This is a neat miniature to have around in the immediate aftermath of great movies like Dunkirk and Darkest Hour, which did heavily focus on the availability (or absence) of proper landing craft.
That said, landing craft fill an extremely niche role in the mechanics of an A&A game. The role of a landing craft is to make your amphibious assaults more effective, and so a landing craft isn’t particularly different from the “marine” unit, which most people find both more familiar and more entertaining. People like marines. Do you really need two different units whose purpose is to make amphibious assaults more effective? I guess if I had a huge unit roster, like 25+ unique units, then I might make room for the landing craft. One nice thing about a landing craft is that, unlike marines, it can presumably be taken as a casualty during a naval battle, serving as a useful distraction that helps you sink enemy warships. In the 1940s, landing craft were generally not equipped for travel on the open seas. They would have been used primarily around the Channel, the North Sea, and perhaps the straits of New Guinea, Indonesia and Singapore – they would not have been shipped all the way across the Atlantic or the Pacific. To represent that, I think landing craft need to have a movement speed of only 1 sea zone.
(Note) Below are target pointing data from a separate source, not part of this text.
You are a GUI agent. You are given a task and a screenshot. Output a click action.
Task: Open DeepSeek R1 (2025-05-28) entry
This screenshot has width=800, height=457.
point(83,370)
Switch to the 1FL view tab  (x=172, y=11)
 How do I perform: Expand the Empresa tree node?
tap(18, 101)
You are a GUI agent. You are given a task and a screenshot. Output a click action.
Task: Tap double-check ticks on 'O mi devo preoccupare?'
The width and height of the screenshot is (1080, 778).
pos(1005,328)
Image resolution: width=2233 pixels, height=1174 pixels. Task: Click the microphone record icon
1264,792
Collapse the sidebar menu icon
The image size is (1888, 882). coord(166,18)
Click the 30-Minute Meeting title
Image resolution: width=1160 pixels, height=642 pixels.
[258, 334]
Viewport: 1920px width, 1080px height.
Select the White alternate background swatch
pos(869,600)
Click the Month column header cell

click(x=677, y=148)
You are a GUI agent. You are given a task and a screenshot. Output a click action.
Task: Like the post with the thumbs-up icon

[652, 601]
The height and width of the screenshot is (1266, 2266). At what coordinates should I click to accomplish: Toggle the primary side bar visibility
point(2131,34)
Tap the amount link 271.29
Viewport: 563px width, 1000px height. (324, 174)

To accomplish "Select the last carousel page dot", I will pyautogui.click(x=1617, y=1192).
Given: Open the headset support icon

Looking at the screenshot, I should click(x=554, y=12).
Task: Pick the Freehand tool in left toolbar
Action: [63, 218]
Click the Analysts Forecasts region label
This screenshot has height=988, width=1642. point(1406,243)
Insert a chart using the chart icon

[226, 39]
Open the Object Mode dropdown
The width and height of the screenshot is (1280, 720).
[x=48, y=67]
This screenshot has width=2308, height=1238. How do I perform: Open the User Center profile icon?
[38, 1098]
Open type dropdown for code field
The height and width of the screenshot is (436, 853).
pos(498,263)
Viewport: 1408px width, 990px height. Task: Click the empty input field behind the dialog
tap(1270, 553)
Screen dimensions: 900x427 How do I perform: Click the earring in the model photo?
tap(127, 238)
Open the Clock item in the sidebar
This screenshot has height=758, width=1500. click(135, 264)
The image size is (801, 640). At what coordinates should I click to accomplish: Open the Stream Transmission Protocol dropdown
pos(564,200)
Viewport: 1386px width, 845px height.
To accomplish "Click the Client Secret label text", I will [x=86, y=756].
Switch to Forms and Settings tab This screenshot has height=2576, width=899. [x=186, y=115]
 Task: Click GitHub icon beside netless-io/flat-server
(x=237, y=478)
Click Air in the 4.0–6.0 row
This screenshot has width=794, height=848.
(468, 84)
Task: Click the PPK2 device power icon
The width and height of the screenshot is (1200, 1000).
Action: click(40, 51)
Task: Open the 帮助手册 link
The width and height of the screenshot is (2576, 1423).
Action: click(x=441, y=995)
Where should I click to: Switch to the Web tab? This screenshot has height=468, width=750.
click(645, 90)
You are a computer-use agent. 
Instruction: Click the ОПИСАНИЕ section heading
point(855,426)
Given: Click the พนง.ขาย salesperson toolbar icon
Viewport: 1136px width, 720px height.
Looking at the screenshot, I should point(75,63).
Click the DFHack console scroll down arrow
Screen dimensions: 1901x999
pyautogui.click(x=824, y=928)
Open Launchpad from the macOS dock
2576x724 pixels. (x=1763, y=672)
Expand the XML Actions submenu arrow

So, here’s one idea for a pair of house ruled units:
Marines
Cost: 4
Attack: 2
Defense: 2
Move: 1
Each cruiser or battleship can carry 1 Marine. Marines can also be carried on transports or landing crafts as if they were infantry. Marines do not receive bonuses from artillery.
Landing Craft
Cost: 6
Attack: 0
Defense: 1
Move: 1
Each landing craft can carry 1 infantry, artillery, mech. infantry, tank, or marine. During an amphibious assault, you may choose to take one of your landing crafts as a hit in either the sea battle or the land battle. If you take the landing craft as a hit in the sea battle, the landing craft’s cargo is lost. If you take the landing craft as a hit in the land battle, the landing craft’s cargo survives.